Очевидно, что существующие формальные критерии явно недостаточны для описания всего многообразия групп населения, так или иначе подпадающих под те или иные определения понятия «израильтяне за границей». «Расширенная популяция» израильтян в СНГ, как, впрочем, и в США и Европе, включает в себя широчайший спектр обладателей израильских паспортов. Диапазон этого спектра – от уроженцев Израиля, общающихся в семье исключительно на иврите и слабо владеющих русским, и до местных уроженцев смешанного происхождения, никогда, по сути, не проживавших в Израиле и совершенно не владеющих ивритом, но взявших израильский загранпаспорт (
С точки зрения темы, заявленной в этой статье, таким параметром является социально-профессиональная мотивация (professional commitment) обеих категорий обладателей израильского гражданства, «фокус жизни» которых находится на постсоветском пространстве. Во-первых, это те, кто имеет достаточно значимый (от 5 до более чем 20 лет) опыт жизни в Израиле или родился там. Во-вторых, те (назовем их «новые израильтяне в России и СНГ» – соответствующие критериям ЗОВ граждане постсоветских стран, статистически значимое число которых появилось в последние 5–6 лет), кто провел в Израиле менее года или обзавелся израильским паспортом, никогда там реально не проживая. (По нашим оценкам, по состоянию на май 2020 года порядка 22–30 тысяч человек.)
Судя по приведенным здесь данным наших и иных исследований, можно заключить, что ядром первой группы являются «экономические» и «маятниковые» мигранты, а также «посланники» – то есть лица, которым в целом было неплохо и в Израиле, но кто в какой-то период своей жизни принял решение полнее реализовать свои профессиональные и деловые перспективы в России, Украине или, реже, иных странах бывшего СССР. Данный вывод вполне согласуется с оценками тех экспертов, кто, подобно А. Шпунту, полагает, что большая часть постоянно проживающих в России израильтян —
…это отнюдь не пенсионеры, которые уехали в Израиль, а затем почему-то вернулись в Россию <…> а люди, которые приехали сюда зарабатывать деньги. Они находят себе применение в экономике <…> [поскольку] в России до сих пор есть серьезный дефицит специалистов. <…> Это приводит к тому, что израильский программист в Москве будет получать значительно больше, чем он получает в Израиле при примерно равной занятости и равной позиции. Это и вытягивает квалифицированных специалистов, особенно тех, у кого есть либо приобретенный, либо родной русский язык – в Россию [Шпунт 2013].

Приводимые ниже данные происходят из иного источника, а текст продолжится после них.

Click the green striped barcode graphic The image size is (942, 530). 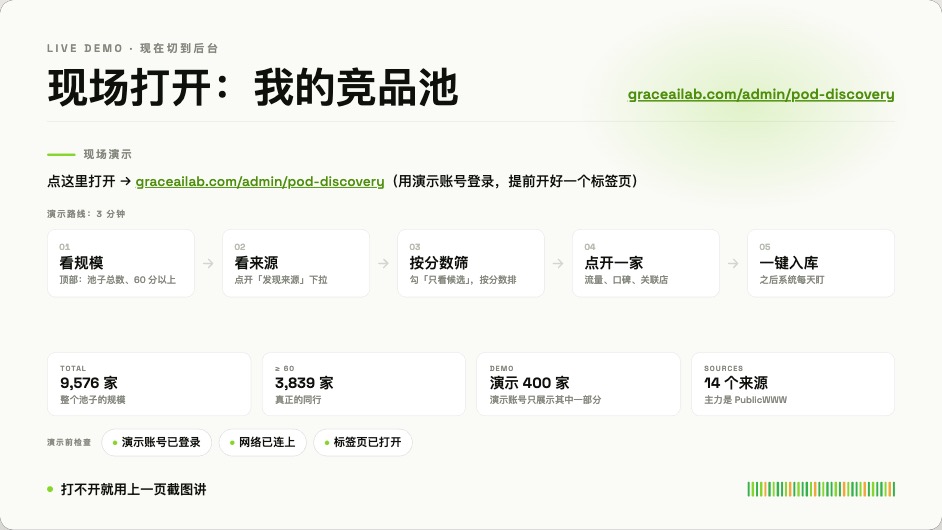pos(821,489)
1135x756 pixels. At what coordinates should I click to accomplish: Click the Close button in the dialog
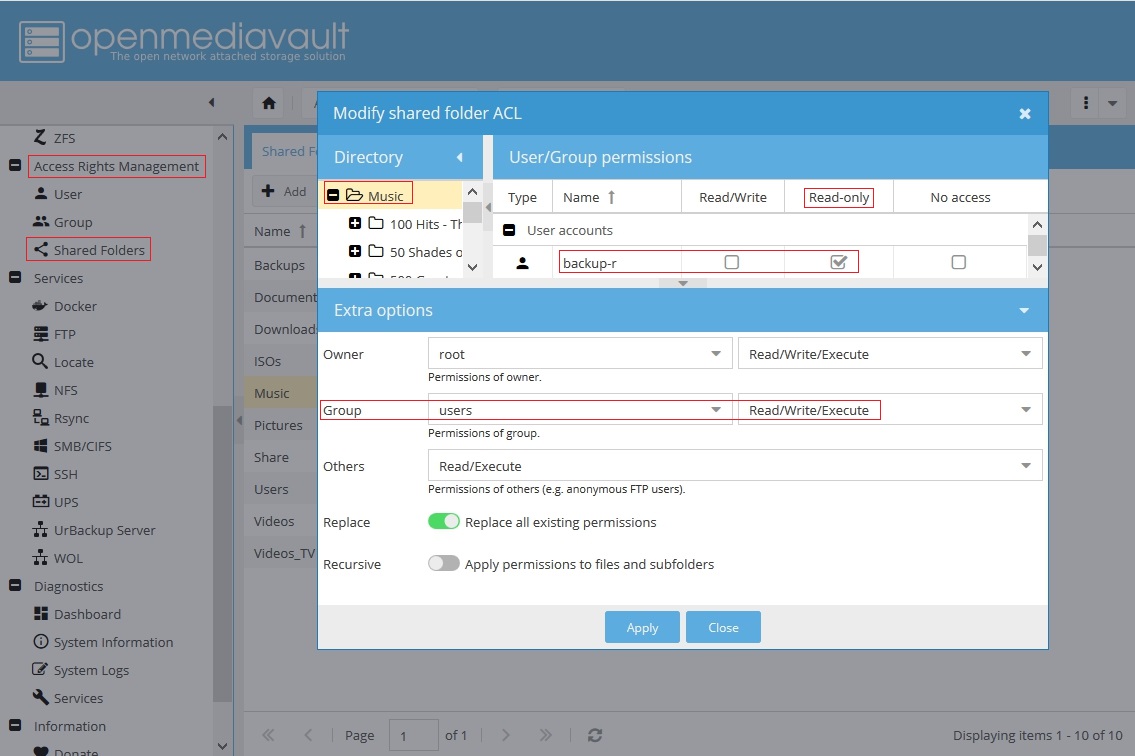[723, 628]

К тому же профессионально-поведенческому типу, насколько можно судить, принадлежит и основная масса «новых дарконников», которые в подавляющем большинстве случаев так же, как и мигранты из Израиля, преимущественно проживают в крупных деловых, культурных и политических центрах постсоветских государств. Главная причина их «отложенной» реальной репатриации, по почти коллективному мнению опрошенных нами представителей этой среды и иных наблюдателей, – опасения потери наработанного профессионального статуса, обеспечивающего этим людям сохранение привычного уровня жизни. С учетом всех этих обстоятельств весьма разнородное сообщество «израильтян в бывшем СССР» можно рассматривать как общину, или «общины профессионалов»; представители же групп, которые перебрались или вернулись в регион первого исхода, будучи мотивированы иными причинами, занимают в этой структуре в целом маргинальное положение.

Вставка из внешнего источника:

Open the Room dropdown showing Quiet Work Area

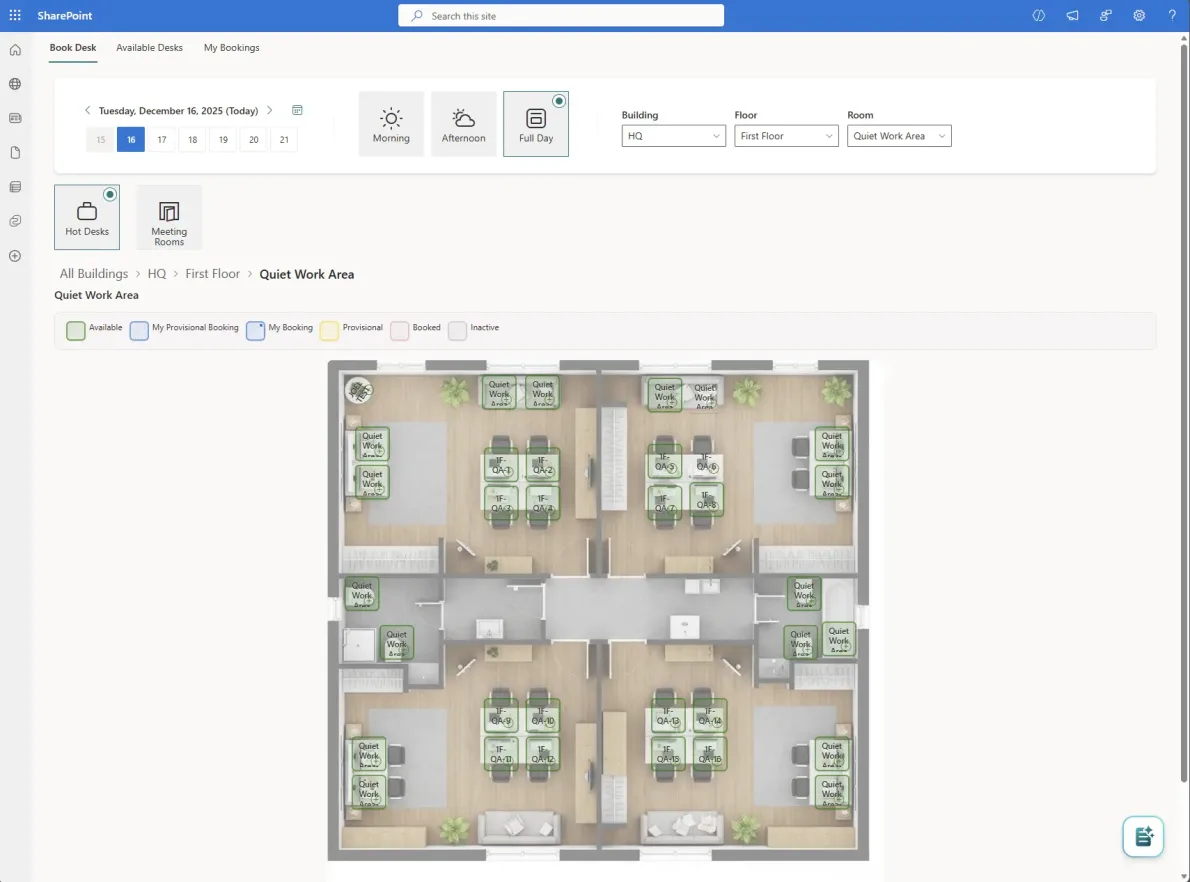tap(898, 135)
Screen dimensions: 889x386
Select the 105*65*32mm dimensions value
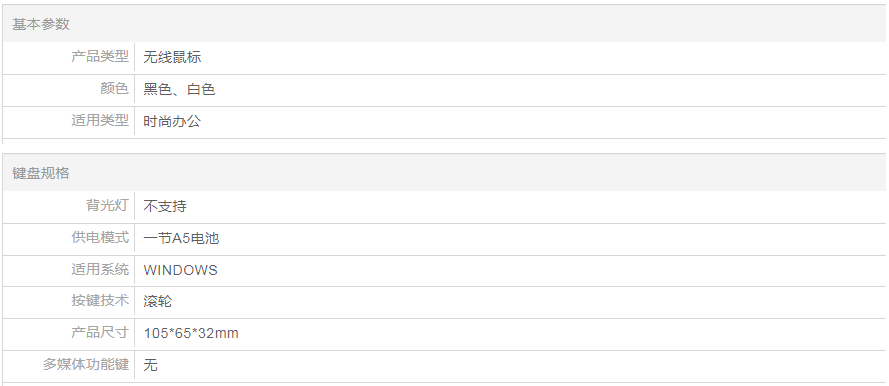point(191,333)
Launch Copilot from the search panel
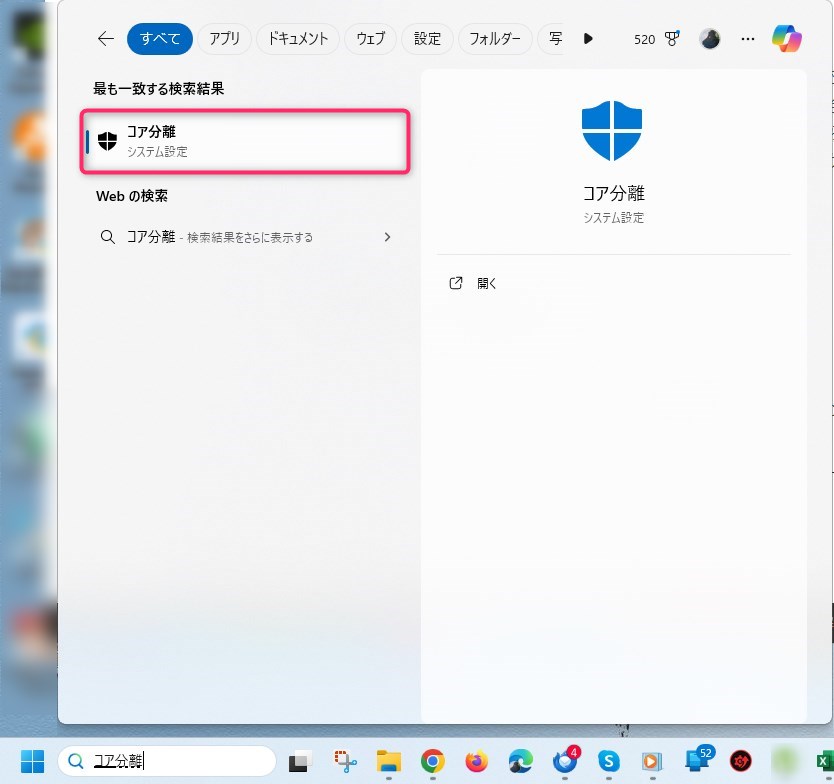 (787, 39)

Из всего сказанного может следовать и дополнительный вывод: существенное ухудшение экономической ситуации и, как следствие, деловой конъюнктуры могут заставить израильтян, живущих в СНГ, вновь перебраться в Израиль. Заметим, что именно такой мотив своего возможного возвращения выбрали 25 % наших респондентов в России, причем, как и следовало ожидать, среди «трудовых мигрантов», в свое время отправившихся в Россию на заработки, таких оказалось в полтора раза больше, чем в среднем по выборке. Политические катаклизмы, экономический кризис и как следствие – возможный рост антисемитизма на фоне социальных конфликтов могут стать необязательным, но возможным антуражем этого основного фактора.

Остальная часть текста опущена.